The people of Gaza are being murdered, starved and terrorized daily for 8 months in an orgy of war crimes, in a manner that raises the plausible risk of genocide. The government of Israel doesn't want the world to focus on that abominable reality occurring in the present moment. It wants us to focus backwards, on the victims of Oct. 7th and Nova.
This exhibit plays into that strategy. Sure, it is presented as a commemoration, and it is for some people, but look closely and you will see the elements of propaganda. It recreates the horrifying scenes at Nova to instill fear, loathing and outrage in patrons. As one survivor who is part of the exhibit explained - rather tellingly- the purpose of the exhibit is to make people realize it could happen to them, to their children. In other words scare the sh**out of them, make them feel they are personally vulnerable. What better way to elicit support for the ongoing slaughter than to invoke the primitive, irrational parts of our brain? Sort of like 9/11 redux. There is also the unsubtle but surely effective repetition of Light vs Darkness, Children of Light vs Children of Darkness, Evil vs Good, the elevation of an electronic music festival to near-sainthood representing love/joy/peace/freedom, the lost shoes evoking the Holocaust etc. It's the weaving of a myth where the forces of good are all good, never did bad and are incapable of doing evil.

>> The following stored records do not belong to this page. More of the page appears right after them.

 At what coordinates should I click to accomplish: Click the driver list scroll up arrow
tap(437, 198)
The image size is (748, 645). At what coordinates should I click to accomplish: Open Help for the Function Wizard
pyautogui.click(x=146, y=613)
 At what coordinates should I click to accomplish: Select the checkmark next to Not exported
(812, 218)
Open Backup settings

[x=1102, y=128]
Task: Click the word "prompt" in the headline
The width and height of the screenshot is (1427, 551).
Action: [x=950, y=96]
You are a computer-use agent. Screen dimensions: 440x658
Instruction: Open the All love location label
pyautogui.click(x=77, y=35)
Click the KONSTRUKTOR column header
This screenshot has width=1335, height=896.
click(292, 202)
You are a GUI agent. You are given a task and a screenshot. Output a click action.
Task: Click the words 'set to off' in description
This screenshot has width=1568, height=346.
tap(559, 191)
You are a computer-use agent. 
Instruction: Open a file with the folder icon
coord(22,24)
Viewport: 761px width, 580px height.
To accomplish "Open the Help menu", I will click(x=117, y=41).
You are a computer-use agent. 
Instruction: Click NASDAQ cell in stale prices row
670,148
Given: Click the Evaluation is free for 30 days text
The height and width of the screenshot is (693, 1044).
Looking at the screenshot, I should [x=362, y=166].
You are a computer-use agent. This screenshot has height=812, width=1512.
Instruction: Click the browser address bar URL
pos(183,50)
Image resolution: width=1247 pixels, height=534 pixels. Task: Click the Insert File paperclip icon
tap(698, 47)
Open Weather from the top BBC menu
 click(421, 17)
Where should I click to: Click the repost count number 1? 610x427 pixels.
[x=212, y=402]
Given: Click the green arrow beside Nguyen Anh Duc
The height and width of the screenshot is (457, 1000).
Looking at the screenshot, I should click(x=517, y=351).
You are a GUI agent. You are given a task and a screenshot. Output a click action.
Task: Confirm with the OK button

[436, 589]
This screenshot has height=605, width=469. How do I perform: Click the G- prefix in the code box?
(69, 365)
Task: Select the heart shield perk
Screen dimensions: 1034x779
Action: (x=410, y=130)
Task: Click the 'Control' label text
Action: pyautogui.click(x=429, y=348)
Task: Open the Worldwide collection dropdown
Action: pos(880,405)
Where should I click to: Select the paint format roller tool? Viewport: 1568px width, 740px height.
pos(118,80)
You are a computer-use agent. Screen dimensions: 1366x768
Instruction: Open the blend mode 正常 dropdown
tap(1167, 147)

The context, the full story, the suffering of the other side are simpply ignored.
Yet the context exists, and evil is being done. A lot of it.
Just yesterday I saw a video of a bulldozer clearing the rubble of a building in Gaza. The body of what appeared to be a young boy popped out of the rubble and the bulldozer picked it up, the body straddling the top like a rag doll. It was then dropped into a big dumpster, along with the rubble. Disappeared. No hope of being found, no commemoration.
How can a person even try to process something like that, let alone turn the other way and say that's just war, or human shield, or any other excuse? The answer is people who are able do that, have fallen for that mythology, they can't see beyond the outrage, loathing and the manufactured fear.
So yes, such an exhibit helps to prop up, enable, justify, continue the genocidal war. For example, the 270 victims of the Nuseirat Camp massacre have been nearly as "disappeared" from the discourse as that young boy was from his existence. They don't matter nearly as much, they are on the wrong side of good and evil.
A true commemoration, based on putting equal value on all human life, needs to wait until after the killing has stopped. There should be no distinction made based on nationality, religion or ethnicity. Wouldn't it be something to see, a commemoration based on those ideals?
Stop this abominable war so there will be fewer victims to commemorate. Isn't that what we all want? This exhibit doesn't help us get there.